* Assignment *
The answer must be an exact copy of every entry.

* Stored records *
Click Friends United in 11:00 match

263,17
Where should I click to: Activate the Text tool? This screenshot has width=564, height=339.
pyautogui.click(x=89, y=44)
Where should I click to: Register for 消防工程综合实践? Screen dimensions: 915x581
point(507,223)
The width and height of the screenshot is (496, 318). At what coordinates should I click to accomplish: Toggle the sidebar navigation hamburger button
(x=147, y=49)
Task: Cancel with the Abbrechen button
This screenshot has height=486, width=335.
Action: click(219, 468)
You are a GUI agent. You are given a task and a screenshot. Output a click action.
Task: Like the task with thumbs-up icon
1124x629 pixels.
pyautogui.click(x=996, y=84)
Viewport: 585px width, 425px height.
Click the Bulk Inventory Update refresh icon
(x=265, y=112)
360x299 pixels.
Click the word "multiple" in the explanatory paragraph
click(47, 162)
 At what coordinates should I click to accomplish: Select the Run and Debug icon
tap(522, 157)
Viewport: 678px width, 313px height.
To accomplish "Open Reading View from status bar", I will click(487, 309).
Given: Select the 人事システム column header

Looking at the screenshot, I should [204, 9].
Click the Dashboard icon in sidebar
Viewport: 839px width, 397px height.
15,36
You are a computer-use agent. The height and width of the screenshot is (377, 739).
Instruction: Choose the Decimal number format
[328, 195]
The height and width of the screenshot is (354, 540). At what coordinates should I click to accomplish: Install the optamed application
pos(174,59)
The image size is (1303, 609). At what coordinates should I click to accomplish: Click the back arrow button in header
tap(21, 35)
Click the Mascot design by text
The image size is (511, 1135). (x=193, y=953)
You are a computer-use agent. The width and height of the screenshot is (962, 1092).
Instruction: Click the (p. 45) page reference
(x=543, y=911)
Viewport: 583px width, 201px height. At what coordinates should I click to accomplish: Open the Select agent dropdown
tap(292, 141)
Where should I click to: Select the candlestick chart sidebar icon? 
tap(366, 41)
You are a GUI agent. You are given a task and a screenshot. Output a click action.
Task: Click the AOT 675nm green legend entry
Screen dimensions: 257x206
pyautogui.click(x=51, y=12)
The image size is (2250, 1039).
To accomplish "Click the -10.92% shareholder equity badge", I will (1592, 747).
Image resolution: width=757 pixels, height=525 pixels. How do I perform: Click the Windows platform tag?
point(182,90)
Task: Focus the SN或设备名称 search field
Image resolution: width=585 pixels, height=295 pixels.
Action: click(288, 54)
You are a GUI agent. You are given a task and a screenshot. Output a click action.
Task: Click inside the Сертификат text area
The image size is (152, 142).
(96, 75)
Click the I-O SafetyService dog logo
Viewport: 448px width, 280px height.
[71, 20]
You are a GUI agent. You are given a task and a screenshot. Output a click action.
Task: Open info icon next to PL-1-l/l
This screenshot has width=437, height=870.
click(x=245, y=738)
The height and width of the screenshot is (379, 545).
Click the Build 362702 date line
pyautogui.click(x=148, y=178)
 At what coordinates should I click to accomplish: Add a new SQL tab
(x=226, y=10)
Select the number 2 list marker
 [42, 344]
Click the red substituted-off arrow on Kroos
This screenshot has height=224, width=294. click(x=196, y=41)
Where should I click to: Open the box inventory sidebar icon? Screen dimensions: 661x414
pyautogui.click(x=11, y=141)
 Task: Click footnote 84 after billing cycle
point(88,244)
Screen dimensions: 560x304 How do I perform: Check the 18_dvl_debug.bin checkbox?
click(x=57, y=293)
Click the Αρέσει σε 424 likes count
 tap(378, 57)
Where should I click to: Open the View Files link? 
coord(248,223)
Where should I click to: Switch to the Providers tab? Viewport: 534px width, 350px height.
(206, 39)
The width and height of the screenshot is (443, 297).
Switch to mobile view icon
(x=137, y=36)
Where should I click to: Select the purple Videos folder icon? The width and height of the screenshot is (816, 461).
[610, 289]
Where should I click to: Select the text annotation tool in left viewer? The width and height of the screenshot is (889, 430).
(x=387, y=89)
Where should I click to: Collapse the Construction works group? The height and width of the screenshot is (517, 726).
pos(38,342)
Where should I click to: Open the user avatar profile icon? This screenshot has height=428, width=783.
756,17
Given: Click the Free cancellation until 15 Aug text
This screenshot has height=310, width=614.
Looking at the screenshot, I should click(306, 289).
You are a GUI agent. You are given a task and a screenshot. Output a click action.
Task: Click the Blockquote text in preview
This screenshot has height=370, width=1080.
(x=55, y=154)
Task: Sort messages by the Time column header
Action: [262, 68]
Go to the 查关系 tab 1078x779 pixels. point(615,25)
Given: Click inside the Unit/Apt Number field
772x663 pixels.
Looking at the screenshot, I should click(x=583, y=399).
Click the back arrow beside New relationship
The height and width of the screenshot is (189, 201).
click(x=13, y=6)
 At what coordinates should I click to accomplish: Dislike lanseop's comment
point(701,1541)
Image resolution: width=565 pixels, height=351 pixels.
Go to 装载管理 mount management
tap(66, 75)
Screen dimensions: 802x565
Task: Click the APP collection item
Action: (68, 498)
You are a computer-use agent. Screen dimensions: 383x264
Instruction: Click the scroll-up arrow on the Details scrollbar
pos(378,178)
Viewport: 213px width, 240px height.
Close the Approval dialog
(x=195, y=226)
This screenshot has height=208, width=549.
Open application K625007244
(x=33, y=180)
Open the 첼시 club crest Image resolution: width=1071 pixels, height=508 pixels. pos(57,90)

* Response *
Click Friends United in 11:00 match

263,17
Where should I click to: Activate the Text tool? This screenshot has width=564, height=339.
pyautogui.click(x=89, y=44)
Where should I click to: Register for 消防工程综合实践? Screen dimensions: 915x581
point(507,223)
The width and height of the screenshot is (496, 318). At what coordinates should I click to accomplish: Toggle the sidebar navigation hamburger button
(x=147, y=49)
Task: Cancel with the Abbrechen button
This screenshot has height=486, width=335.
Action: click(219, 468)
You are a GUI agent. You are given a task and a screenshot. Output a click action.
Task: Like the task with thumbs-up icon
1124x629 pixels.
pyautogui.click(x=996, y=84)
Viewport: 585px width, 425px height.
Click the Bulk Inventory Update refresh icon
(x=265, y=112)
360x299 pixels.
Click the word "multiple" in the explanatory paragraph
click(47, 162)
 At what coordinates should I click to accomplish: Select the Run and Debug icon
tap(522, 157)
Viewport: 678px width, 313px height.
To accomplish "Open Reading View from status bar", I will click(487, 309).
Given: Select the 人事システム column header

Looking at the screenshot, I should [204, 9].
Click the Dashboard icon in sidebar
Viewport: 839px width, 397px height.
15,36
You are a computer-use agent. The height and width of the screenshot is (377, 739).
Instruction: Choose the Decimal number format
[328, 195]
The height and width of the screenshot is (354, 540). At what coordinates should I click to accomplish: Install the optamed application
pos(174,59)
The image size is (1303, 609). At what coordinates should I click to accomplish: Click the back arrow button in header
tap(21, 35)
Click the Mascot design by text
The image size is (511, 1135). (x=193, y=953)
You are a computer-use agent. The width and height of the screenshot is (962, 1092).
Instruction: Click the (p. 45) page reference
(x=543, y=911)
Viewport: 583px width, 201px height. At what coordinates should I click to accomplish: Open the Select agent dropdown
tap(292, 141)
Where should I click to: Select the candlestick chart sidebar icon? 
tap(366, 41)
You are a GUI agent. You are given a task and a screenshot. Output a click action.
Task: Click the AOT 675nm green legend entry
Screen dimensions: 257x206
pyautogui.click(x=51, y=12)
The image size is (2250, 1039).
To accomplish "Click the -10.92% shareholder equity badge", I will (1592, 747).
Image resolution: width=757 pixels, height=525 pixels. How do I perform: Click the Windows platform tag?
point(182,90)
Task: Focus the SN或设备名称 search field
Image resolution: width=585 pixels, height=295 pixels.
Action: click(288, 54)
You are a GUI agent. You are given a task and a screenshot. Output a click action.
Task: Click inside the Сертификат text area
The image size is (152, 142).
(96, 75)
Click the I-O SafetyService dog logo
Viewport: 448px width, 280px height.
[71, 20]
You are a GUI agent. You are given a task and a screenshot. Output a click action.
Task: Open info icon next to PL-1-l/l
This screenshot has width=437, height=870.
click(x=245, y=738)
The height and width of the screenshot is (379, 545).
Click the Build 362702 date line
pyautogui.click(x=148, y=178)
 At what coordinates should I click to accomplish: Add a new SQL tab
(x=226, y=10)
Select the number 2 list marker
 [42, 344]
Click the red substituted-off arrow on Kroos
This screenshot has height=224, width=294. click(x=196, y=41)
Where should I click to: Open the box inventory sidebar icon? Screen dimensions: 661x414
pyautogui.click(x=11, y=141)
 Task: Click footnote 84 after billing cycle
point(88,244)
Screen dimensions: 560x304 How do I perform: Check the 18_dvl_debug.bin checkbox?
click(x=57, y=293)
Click the Αρέσει σε 424 likes count
 tap(378, 57)
Where should I click to: Open the View Files link? 
coord(248,223)
Where should I click to: Switch to the Providers tab? Viewport: 534px width, 350px height.
(206, 39)
The width and height of the screenshot is (443, 297).
Switch to mobile view icon
(x=137, y=36)
Where should I click to: Select the purple Videos folder icon? The width and height of the screenshot is (816, 461).
[610, 289]
Where should I click to: Select the text annotation tool in left viewer? The width and height of the screenshot is (889, 430).
(x=387, y=89)
Where should I click to: Collapse the Construction works group? The height and width of the screenshot is (517, 726).
pos(38,342)
Where should I click to: Open the user avatar profile icon? This screenshot has height=428, width=783.
756,17
Given: Click the Free cancellation until 15 Aug text
This screenshot has height=310, width=614.
Looking at the screenshot, I should click(306, 289).
You are a GUI agent. You are given a task and a screenshot. Output a click action.
Task: Click the Blockquote text in preview
This screenshot has height=370, width=1080.
(x=55, y=154)
Task: Sort messages by the Time column header
Action: [262, 68]
Go to the 查关系 tab 1078x779 pixels. point(615,25)
Given: Click inside the Unit/Apt Number field
772x663 pixels.
Looking at the screenshot, I should click(x=583, y=399).
Click the back arrow beside New relationship
The height and width of the screenshot is (189, 201).
click(x=13, y=6)
 At what coordinates should I click to accomplish: Dislike lanseop's comment
point(701,1541)
Image resolution: width=565 pixels, height=351 pixels.
Go to 装载管理 mount management
tap(66, 75)
Screen dimensions: 802x565
Task: Click the APP collection item
Action: (68, 498)
You are a computer-use agent. Screen dimensions: 383x264
Instruction: Click the scroll-up arrow on the Details scrollbar
pos(378,178)
Viewport: 213px width, 240px height.
Close the Approval dialog
(x=195, y=226)
This screenshot has height=208, width=549.
Open application K625007244
(x=33, y=180)
Open the 첼시 club crest Image resolution: width=1071 pixels, height=508 pixels. pos(57,90)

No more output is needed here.